Tölle Malte, Garthe Philipp, Scherer Clemens, Seliger Jan Moritz, Leha Andreas, Krüger Nina, Simm Stefan, Martin Simon, Eble Sebastian, Kelm Halvar, Bednorz Moritz, André Florian, Bannas Peter, Diller Gerhard, Frey Norbert, Groß Stefan, Hennemuth Anja, Kaderali Lars, Meyer Alexander, Nagel Eike, Orwat Stefan, Seiffert Moritz, Friede Tim, Seidler Tim, Engelhardt Sandy
DZHK (German Centre for Cardiovascular Research), partner site Heidelberg/Mannheim, Heidelberg, Germany.
Department of Cardiology, Angiology and Pneumology, Heidelberg University Hospital, Heidelberg, Germany.
NPJ Digit Med. 2025 Feb 6;8(1):88. doi: 10.1038/s41746-025-01434-3.
Federated learning is a renowned technique for utilizing decentralized data while preserving privacy.

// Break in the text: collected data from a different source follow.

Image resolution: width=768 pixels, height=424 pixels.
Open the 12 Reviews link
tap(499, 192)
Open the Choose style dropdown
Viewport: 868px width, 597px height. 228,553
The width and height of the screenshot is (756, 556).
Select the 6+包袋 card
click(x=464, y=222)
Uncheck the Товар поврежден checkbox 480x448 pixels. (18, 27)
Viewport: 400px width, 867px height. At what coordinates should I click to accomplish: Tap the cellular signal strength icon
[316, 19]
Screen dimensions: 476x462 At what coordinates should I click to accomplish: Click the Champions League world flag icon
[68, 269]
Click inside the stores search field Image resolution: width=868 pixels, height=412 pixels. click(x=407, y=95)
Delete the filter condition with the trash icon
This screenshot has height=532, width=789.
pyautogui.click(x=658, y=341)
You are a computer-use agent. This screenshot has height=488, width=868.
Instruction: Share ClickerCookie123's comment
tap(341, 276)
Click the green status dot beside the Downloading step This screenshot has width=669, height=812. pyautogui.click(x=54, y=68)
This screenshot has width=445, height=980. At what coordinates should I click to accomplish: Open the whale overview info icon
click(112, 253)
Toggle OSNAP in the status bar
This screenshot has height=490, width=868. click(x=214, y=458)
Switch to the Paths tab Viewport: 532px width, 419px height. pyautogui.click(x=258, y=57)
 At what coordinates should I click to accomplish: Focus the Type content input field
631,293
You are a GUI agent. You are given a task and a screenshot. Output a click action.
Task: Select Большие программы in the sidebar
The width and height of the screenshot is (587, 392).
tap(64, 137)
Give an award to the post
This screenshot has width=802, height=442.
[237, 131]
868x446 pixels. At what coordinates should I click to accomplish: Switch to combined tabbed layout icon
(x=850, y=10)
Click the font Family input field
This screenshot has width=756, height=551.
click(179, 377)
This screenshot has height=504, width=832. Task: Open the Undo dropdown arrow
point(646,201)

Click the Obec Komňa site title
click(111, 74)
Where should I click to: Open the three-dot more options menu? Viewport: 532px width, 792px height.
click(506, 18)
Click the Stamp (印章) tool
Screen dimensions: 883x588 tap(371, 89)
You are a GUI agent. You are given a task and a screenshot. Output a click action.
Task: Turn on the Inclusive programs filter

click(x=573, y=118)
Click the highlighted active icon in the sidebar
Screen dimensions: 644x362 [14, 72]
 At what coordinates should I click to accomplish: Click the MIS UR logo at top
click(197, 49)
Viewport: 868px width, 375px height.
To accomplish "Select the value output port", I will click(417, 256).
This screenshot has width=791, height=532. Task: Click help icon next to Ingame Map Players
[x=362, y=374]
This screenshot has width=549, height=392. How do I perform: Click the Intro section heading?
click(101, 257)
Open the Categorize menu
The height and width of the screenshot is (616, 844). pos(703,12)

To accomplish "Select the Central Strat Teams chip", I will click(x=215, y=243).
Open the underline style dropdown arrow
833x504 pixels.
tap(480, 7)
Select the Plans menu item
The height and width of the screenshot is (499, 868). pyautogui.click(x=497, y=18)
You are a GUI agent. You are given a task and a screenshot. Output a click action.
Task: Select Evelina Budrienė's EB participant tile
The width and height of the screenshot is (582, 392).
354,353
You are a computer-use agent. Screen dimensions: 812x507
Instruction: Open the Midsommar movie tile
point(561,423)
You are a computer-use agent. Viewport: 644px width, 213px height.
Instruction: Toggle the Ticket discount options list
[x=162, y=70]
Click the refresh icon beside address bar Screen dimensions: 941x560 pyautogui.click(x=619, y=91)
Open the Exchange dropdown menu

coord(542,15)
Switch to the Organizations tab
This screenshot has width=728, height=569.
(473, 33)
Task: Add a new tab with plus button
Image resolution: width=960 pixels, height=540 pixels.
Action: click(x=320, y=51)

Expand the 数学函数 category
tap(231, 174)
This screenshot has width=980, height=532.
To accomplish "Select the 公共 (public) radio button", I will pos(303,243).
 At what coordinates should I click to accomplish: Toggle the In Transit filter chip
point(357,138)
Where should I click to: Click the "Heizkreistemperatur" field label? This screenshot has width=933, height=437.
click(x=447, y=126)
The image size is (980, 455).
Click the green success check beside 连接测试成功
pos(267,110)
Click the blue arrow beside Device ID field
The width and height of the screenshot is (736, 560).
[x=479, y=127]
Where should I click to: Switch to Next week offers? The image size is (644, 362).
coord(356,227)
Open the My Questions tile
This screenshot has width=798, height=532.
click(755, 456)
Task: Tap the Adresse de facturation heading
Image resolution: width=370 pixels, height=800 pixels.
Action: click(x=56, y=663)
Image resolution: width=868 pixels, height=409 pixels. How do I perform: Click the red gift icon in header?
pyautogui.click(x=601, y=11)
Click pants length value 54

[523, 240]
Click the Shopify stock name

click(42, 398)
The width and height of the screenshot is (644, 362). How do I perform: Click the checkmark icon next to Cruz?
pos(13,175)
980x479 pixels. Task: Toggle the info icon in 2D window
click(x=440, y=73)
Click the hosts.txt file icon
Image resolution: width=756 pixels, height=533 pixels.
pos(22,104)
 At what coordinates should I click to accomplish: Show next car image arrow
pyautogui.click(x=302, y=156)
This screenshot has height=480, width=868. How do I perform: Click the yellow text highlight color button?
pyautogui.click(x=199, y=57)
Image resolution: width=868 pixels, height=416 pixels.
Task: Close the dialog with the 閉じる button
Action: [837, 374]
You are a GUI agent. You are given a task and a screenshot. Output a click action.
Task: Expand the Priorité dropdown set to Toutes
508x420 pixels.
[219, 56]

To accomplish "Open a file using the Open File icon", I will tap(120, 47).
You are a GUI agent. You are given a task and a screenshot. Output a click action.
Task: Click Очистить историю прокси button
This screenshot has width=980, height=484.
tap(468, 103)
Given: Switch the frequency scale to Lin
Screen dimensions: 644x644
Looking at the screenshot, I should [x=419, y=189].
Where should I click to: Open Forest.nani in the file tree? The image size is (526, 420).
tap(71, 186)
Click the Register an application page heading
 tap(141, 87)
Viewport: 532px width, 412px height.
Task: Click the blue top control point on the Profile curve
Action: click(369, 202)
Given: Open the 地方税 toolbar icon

However, real-world applications often face challenges like partially labeled datasets, where only a few locations have certain expert annotations, leaving large portions of unlabeled data unused. Leveraging these could enhance transformer architectures' ability in regimes with small and diversely annotated sets. We conduct the largest federated cardiac CT analysis to date (n = 8, 104) in a real-world setting across eight hospitals. Our two-step semi-supervised strategy distills knowledge from task-specific CNNs into a transformer. First, CNNs predict on unlabeled data per label type and then the transformer learns from these predictions with label-specific heads. This improves predictive accuracy and enables simultaneous learning of all partial labels across the federation, and outperforms UNet-based models in generalizability on downstream tasks. Code and model weights are made openly available for leveraging future cardiac CT analysis.
联邦学习是一种利用分散数据同时保护隐私的著名技术。然而,实际应用中常常面临诸如部分标记数据集之类的挑战,即只有少数地点拥有某些专家注释,导致大量未标记数据未被利用。利用这些数据可以增强变压器架构在小样本和多样化注释集情况下的能力。我们在八家医院的实际环境中进行了迄今为止最大规模的联邦心脏CT分析(n = 8104)。我们的两步半监督策略将特定任务的卷积神经网络(CNN)中的知识提炼到一个变压器中。首先,CNN对每个标签类型的未标记数据进行预测,然后变压器通过特定标签的头部从这些预测中学习。这提高了预测准确性,并能够在联邦范围内同时学习所有部分标签,并且在下游任务的泛化能力方面优于基于U-Net的模型。代码和模型权重已公开提供,以供未来的心脏CT分析使用。